The Fall newsletter included a brief about Mister Bill. That isn’t the first time that giant Boer-crossed-with-something (likely giraffe) Billy made The Quarry Farm quarterly news. Several years ago, Doug and Sandy Downing brought Bill here to join the Marsh, S’more and Buddy herd. He was such a huge presence—not just in size but in attitude and personality—that he of the magnificent curled horns was featured in the next newsletter. In the Fall 2018 piece, we talked about his August trip to the Ohio State University Veterinarian Clinic’s Farm Animal Services. The diagnosis was megaesophagus. The muscular tube connecting his throat to his stomach had become enlarged, probably due to an injury. His appetite remained big, but the food wasn’t getting where it was supposed to go. The vet prescribed penicillin injections for aspiration pneumonia and a diet rich in soaked in alfalfa pellets, fed from buckets elevated enough to keep his throat as upright as possible.
Bill took to the increased menu with relish. After a week of antibiotics, he was strong enough to say no way to the syringe. He licked his bucket clean before joining the other goats to nibble tall goldenrod and mulberry leaves in the lowland. But there was more going on inside his barrel chest, after all. Several days ago, Billy couldn’t stand. It took two of us to walk him to a bed under the pines where he could be in shade and good company. Dr. Babbitt was scheduled for a Friday house call. The plan was to fill Bill’s red bucket with taste treats before a final injection and release.
As always, Mister Bill had a mind of his own. Last night, as I was mowing the south paddock, I saw Rowan cross the lawn to Bill, His bucket was a few feet away and his body prostrate. He was panting and panicked. Steve and I sat with him and stroked his long nose until he calmed. Rowan was with him when he died 30 minutes later. He was buried in a 6’ x 10’ grave, a hole that seemed small for such a mountain of a goat. In the end, it was too big for what little remained.
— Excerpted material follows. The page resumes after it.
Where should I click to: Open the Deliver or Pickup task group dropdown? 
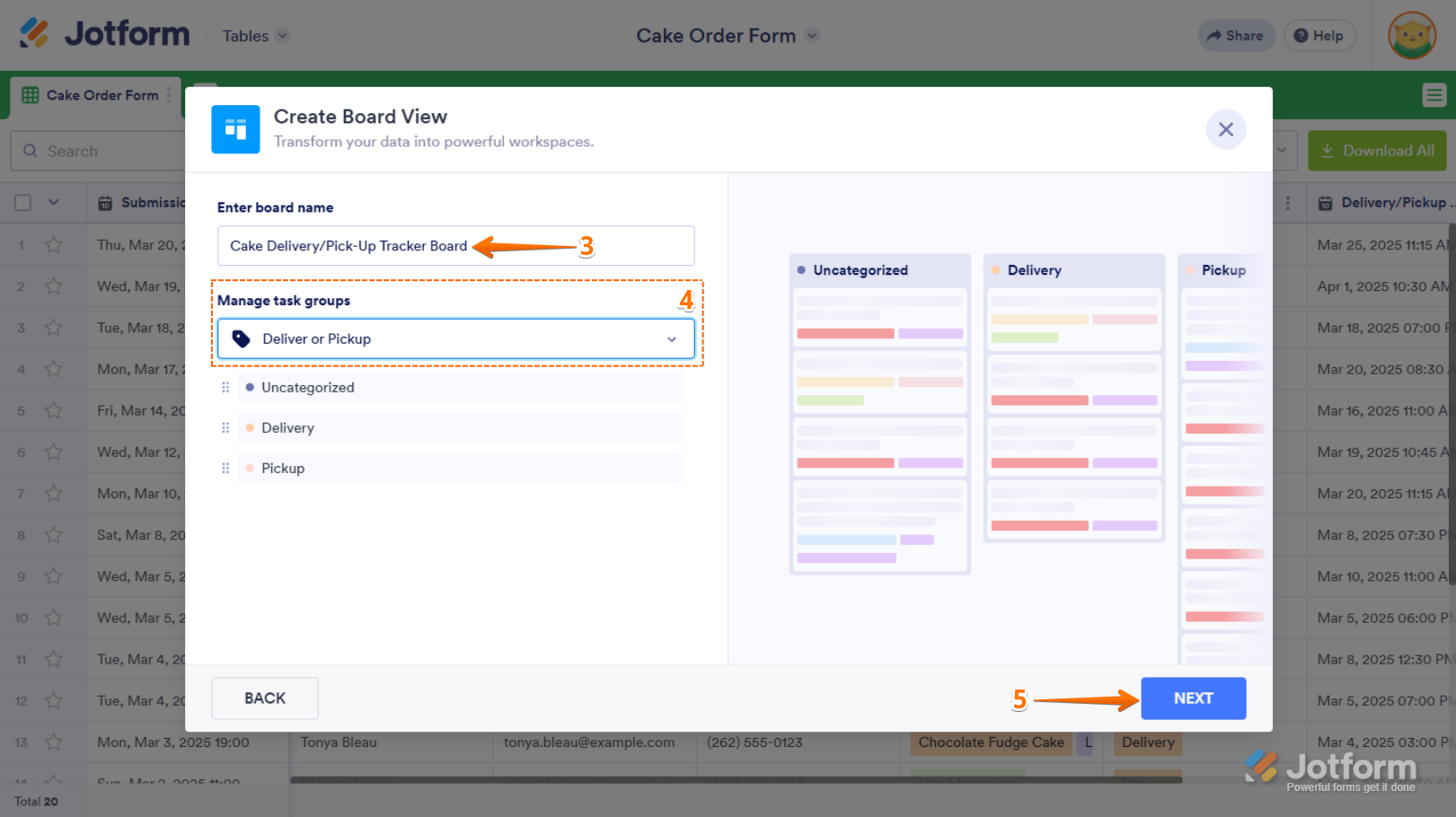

But this story isn’t about us, even though I’ve spent three windy paragraphs about what us humans did during Bill’s end days. It’s what the animals did, what they always do. We only skirt the edges of what it is.
As I sat on the ground with Bill, swatting and spritzing biting flies from his legs and mine, Nemo worried around us. Funny, since Bill’s megaesophagus was probably caused by a winter food skirmish with the huge pig. Last night, Nemo quietly lay down under the pine nearest Bill, even though there were fresh apples just on the other side of the fence. I walked away. Nemo stayed. In ones and twos, the other goats, pigs and donkeys came. Each stood over the body for a bit. Elora bleated. We waited. We buried him, digging the hole just a little deeper to make way for the massive right horn. I looked out the front window after dark and could see S’more and Elora sparring near the bare soil.
Steve said, if he were to write this, he would concentrate on what happened after Mister Bill died. He also said that what did happen was very much like what happened when Marsh died, except this time was quieter. “They fought me when I tried to fill the hole,” he said. That’s because the one who fought most was Mister Bill.